In Vienna, the most time-honored way to celebrate the first day of January is with music and dancing. The people call it Neujahrskonzert, which in German translates to "New Year's concert."

Returning for its 18th tour of America, "Salute to Vienna" visits Strathmore on Sunday afternoon with a stellar cast of more than 75 musicians and beautifully costumed singers and dancers in a tribute to the Waltz King, Johann Strauss Jr., and his contemporaries.

Produced by Attila Glatz and his wife, Marion, this re-creation of the original Viennese production has been officially sanctioned by the mayor of Vienna and is welcomed throughout the United States and Canada. Thirteen casts head to cities including D.C., Boston, New York, Los Angeles, Montreal and Quebec City.

"In each city, we use the best local orchestra and bring in the conductor, two singers and dancers from Europe," noted Glatz.

'Salute to Vienna'
Where: The Music Center at Strathmore, 5301 Tuckerman Lane, North Bethesda
When: 3 p.m. Sunday
Info: $49 to $95; 301-581-5200;

"The conductor [at Strathmore] this year is a fantastic Strauss specialist from Sweden. Mika Eichenholz has conducted Viennese music all over the world. He is very personable and will be talking to the people ... about the pieces that will be played."

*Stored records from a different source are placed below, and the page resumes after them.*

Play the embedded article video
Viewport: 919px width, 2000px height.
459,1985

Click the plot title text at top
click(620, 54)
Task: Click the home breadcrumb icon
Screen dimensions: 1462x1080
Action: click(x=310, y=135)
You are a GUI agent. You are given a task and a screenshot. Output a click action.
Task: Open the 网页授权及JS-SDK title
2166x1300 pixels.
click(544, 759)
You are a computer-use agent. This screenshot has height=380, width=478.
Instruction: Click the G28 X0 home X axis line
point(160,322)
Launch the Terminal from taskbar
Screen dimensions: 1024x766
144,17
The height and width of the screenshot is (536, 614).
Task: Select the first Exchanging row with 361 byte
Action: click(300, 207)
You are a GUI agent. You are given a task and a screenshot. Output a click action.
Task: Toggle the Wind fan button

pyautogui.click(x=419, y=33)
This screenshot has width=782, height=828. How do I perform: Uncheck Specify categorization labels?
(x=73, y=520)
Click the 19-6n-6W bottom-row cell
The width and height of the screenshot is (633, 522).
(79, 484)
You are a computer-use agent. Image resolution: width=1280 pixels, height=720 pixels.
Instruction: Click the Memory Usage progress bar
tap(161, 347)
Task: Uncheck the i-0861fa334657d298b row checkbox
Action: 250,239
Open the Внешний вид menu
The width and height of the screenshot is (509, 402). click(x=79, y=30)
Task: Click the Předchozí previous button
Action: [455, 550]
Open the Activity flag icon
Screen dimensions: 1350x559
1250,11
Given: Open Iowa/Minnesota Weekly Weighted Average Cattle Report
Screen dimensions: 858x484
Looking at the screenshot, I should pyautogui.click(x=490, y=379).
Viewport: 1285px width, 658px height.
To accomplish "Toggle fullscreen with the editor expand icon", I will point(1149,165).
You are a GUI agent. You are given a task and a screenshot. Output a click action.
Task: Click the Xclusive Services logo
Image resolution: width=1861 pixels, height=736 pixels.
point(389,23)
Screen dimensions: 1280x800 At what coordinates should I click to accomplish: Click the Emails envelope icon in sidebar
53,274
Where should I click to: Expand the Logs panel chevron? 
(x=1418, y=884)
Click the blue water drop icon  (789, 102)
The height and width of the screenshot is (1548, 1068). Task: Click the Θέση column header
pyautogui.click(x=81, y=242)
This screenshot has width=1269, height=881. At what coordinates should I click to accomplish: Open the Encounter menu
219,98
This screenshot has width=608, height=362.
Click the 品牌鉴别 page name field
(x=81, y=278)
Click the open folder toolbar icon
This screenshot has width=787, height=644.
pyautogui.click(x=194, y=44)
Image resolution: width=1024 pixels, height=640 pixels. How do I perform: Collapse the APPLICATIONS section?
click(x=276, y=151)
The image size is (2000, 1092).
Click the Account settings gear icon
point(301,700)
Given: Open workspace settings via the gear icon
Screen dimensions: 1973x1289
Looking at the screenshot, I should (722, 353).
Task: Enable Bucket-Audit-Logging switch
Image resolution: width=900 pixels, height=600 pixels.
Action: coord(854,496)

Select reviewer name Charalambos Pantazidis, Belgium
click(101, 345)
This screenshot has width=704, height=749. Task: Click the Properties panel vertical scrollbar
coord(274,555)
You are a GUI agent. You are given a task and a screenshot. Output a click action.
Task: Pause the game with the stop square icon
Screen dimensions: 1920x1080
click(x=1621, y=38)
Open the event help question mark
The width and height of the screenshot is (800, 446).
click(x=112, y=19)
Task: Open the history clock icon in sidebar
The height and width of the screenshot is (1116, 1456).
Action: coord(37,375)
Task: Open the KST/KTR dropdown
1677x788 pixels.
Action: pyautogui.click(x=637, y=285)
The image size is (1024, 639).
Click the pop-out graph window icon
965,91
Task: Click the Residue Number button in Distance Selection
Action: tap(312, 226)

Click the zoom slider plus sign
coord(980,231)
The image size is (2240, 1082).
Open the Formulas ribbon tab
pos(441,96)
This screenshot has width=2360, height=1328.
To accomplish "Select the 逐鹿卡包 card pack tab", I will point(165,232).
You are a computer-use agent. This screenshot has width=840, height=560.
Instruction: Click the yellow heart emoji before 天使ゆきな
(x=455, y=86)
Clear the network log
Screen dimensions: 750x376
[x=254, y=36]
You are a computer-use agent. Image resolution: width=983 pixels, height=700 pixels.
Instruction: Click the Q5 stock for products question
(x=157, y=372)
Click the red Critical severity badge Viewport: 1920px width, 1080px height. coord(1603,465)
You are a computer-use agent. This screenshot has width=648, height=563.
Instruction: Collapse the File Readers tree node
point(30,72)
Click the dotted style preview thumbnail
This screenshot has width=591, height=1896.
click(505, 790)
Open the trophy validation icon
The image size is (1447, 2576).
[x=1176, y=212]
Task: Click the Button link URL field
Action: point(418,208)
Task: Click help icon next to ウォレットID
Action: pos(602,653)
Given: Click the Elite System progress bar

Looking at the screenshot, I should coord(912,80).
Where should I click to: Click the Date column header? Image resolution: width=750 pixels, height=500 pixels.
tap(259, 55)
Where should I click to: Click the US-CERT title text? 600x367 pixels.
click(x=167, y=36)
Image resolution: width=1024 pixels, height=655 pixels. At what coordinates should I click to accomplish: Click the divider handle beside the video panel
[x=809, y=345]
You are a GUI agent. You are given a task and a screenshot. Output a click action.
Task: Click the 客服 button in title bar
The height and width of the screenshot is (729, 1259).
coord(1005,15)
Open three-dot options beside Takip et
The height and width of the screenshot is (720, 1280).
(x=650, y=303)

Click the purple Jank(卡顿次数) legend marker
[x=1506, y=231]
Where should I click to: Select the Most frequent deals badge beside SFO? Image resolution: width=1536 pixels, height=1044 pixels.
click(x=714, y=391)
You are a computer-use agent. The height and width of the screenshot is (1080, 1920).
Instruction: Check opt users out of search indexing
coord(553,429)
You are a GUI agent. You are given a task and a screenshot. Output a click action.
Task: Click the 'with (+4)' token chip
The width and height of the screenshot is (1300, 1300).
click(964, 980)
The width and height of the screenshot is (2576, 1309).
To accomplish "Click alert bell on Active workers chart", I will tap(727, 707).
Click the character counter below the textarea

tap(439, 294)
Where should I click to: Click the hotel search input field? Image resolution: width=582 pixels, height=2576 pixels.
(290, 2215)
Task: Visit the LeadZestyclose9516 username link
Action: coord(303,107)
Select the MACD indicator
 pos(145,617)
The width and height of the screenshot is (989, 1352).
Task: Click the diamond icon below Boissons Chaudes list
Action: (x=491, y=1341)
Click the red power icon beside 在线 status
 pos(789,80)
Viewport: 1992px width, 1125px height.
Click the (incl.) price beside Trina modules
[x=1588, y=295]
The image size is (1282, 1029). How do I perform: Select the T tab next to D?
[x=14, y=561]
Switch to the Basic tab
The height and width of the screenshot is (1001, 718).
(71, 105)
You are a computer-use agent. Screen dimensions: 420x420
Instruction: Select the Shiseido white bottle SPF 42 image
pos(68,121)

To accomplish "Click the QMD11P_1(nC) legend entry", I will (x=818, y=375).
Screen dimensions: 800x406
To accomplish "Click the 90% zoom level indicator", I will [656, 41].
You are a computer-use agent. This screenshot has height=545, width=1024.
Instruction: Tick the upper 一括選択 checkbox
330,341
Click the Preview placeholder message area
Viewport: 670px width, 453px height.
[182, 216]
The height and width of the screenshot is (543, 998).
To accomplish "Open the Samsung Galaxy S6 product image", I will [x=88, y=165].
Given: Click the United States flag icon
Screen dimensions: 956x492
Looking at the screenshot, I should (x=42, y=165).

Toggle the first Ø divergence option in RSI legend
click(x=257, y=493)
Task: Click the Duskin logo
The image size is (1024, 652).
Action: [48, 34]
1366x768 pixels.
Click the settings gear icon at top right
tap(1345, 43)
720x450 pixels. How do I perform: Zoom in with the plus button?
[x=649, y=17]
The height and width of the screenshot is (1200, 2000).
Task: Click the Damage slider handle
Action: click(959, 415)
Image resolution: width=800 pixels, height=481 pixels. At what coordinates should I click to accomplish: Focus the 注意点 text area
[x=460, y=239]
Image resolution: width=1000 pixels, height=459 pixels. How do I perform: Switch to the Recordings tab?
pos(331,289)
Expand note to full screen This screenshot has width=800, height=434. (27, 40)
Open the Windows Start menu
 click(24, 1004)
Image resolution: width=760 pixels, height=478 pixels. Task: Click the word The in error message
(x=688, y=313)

In addition to Eichenholz, the other featured performers include Hungarian soprano Monika Fischl, Viennese tenor Michael Heim and the Kiev-Aniko Ballet of Ukraine.

"The beauty of this concert is that a lot of pieces are being played -- 16 pieces, so nobody gets bored," Glatz said. "Everyone wants to hear the beautiful waltzes and polkas."

Indeed, the concert's offerings are many and varied, including Strauss's "Overture to Gypsy Baron," his "Accelerations" waltz, "Express Polka" and the "Dieser Anstand," or Watch Duet," from "Die Fledermaus."

Franz Lehar's "Liebe, du Himmel auf Erden" from "Paganini" and his "Freunde, das Leben ist lebenswert" from "Giuditta" also grace the program, along with several duets and solos and a delightful encore piece.

"It's going to be a lovely concert and a great way to begin the new year," Glatz said. "It's a feel-good concert, and usually the audiences leave the hall and waltz on the street, they are so happy."